+++ Records supplied

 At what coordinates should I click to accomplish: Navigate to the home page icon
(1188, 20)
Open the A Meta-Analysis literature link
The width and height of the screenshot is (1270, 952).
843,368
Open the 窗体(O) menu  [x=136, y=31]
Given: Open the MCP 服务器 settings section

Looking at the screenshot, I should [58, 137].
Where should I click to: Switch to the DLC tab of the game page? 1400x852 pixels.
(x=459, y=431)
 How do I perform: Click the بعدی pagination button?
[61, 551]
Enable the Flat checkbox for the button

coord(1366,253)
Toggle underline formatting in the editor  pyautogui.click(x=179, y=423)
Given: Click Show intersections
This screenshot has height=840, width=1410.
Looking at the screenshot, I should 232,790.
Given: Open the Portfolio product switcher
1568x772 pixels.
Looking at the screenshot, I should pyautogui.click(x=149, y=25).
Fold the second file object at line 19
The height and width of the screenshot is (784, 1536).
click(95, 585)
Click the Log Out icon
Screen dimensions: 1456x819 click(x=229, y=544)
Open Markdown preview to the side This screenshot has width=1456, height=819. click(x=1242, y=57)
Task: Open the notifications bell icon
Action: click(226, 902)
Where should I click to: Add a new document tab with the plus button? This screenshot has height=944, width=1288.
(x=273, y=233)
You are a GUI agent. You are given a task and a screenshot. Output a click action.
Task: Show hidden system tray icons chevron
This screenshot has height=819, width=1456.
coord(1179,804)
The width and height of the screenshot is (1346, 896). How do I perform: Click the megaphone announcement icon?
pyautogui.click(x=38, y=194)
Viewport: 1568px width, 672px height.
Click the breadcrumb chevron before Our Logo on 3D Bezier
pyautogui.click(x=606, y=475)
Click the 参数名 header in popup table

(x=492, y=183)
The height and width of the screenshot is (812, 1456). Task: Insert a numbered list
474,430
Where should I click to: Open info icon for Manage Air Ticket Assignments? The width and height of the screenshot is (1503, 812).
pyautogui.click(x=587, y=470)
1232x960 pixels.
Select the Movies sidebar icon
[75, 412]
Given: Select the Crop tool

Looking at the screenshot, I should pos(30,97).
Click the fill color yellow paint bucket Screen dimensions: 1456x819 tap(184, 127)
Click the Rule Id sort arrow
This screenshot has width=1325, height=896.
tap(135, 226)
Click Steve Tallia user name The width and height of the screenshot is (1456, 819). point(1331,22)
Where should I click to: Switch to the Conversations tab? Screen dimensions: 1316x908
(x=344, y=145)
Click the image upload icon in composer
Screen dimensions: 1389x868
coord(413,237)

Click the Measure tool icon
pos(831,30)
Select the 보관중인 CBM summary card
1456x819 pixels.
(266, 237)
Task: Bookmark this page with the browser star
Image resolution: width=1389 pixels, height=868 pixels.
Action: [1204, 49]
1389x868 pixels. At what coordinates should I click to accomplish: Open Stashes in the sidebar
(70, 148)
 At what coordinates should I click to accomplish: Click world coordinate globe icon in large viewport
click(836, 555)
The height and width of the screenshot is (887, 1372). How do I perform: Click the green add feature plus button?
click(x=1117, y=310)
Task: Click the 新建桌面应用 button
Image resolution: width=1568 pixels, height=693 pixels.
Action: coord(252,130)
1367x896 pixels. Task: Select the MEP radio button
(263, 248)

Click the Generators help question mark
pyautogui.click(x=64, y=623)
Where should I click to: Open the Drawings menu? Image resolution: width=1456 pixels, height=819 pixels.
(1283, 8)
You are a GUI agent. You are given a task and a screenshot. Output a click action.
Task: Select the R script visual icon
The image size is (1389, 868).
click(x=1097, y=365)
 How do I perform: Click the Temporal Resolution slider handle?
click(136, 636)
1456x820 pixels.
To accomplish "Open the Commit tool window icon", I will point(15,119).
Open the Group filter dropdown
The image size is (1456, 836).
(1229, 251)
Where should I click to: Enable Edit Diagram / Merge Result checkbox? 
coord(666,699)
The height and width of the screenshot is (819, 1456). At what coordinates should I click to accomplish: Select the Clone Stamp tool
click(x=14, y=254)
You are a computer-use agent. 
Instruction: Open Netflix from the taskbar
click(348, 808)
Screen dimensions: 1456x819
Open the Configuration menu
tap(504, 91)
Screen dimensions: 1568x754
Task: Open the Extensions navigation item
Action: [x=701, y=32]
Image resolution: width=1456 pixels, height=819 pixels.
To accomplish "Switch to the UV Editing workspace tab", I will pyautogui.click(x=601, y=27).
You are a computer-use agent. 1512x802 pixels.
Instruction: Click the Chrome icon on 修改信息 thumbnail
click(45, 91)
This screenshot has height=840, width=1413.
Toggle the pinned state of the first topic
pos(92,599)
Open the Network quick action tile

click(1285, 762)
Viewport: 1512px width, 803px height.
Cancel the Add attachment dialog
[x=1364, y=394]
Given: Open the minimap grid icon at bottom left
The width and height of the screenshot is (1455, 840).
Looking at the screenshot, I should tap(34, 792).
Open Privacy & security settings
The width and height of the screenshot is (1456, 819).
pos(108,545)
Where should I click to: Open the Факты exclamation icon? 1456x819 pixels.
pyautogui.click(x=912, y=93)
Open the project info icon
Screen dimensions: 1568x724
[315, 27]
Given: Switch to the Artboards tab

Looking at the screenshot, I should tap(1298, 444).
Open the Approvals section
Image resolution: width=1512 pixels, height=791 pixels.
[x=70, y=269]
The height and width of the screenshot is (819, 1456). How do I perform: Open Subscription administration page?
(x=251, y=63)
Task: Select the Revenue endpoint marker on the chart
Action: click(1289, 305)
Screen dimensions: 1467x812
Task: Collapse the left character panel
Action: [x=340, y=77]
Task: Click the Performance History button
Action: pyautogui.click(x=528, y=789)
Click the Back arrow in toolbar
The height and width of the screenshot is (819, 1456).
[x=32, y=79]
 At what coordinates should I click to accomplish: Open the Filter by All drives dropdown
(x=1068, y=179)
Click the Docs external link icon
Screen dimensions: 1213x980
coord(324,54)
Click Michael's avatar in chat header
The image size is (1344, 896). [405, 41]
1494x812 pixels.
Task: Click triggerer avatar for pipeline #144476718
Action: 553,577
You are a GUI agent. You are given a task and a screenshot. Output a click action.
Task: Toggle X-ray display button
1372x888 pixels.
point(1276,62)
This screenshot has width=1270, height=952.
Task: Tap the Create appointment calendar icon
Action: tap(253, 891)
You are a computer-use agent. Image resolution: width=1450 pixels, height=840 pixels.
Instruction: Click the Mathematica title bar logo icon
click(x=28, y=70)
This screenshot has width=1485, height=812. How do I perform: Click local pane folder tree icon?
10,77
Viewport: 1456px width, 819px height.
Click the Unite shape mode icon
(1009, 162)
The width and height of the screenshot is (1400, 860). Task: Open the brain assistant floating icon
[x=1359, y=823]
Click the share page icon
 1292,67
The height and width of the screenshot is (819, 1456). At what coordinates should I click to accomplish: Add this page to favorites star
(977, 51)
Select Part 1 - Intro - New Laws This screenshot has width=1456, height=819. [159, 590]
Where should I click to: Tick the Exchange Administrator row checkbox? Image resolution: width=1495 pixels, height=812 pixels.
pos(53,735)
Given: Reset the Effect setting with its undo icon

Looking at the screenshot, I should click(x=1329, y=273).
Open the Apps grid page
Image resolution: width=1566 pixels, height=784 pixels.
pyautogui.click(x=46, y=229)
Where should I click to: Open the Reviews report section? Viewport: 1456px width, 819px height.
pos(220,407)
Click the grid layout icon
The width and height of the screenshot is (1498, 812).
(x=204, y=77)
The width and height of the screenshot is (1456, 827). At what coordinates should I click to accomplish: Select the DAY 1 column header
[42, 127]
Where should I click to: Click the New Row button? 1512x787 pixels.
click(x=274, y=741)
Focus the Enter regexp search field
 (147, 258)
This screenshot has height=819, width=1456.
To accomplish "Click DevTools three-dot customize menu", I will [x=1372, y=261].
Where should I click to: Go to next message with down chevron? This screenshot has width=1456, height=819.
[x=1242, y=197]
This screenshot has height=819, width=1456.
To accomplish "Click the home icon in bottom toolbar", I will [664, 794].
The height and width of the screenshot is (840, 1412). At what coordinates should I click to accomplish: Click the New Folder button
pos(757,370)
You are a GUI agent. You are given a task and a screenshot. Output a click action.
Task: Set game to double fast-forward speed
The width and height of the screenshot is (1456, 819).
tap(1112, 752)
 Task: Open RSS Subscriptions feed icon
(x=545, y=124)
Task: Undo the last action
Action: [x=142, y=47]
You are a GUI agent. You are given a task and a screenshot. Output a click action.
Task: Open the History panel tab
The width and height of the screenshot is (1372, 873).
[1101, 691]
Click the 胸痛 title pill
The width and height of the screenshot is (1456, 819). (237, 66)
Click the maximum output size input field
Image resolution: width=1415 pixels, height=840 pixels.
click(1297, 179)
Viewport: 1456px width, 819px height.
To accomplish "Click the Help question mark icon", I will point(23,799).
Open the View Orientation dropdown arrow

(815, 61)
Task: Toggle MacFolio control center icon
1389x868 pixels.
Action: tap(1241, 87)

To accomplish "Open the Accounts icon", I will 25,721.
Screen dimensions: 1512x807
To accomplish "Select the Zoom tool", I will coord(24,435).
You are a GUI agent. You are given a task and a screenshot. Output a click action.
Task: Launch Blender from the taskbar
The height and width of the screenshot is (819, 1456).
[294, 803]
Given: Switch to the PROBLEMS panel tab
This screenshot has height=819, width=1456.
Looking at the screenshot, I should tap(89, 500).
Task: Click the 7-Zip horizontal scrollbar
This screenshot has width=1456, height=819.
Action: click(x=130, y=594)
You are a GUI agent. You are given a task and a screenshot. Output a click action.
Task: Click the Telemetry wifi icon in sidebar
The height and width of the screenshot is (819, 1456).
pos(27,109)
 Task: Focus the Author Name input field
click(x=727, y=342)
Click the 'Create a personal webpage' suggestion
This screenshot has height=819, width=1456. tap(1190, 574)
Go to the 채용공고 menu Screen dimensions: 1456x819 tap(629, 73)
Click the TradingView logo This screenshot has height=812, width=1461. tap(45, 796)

++++++

| Assignment |
In the records above, how many lines include "bottom"? Reply only with the number.

| Written reply |
2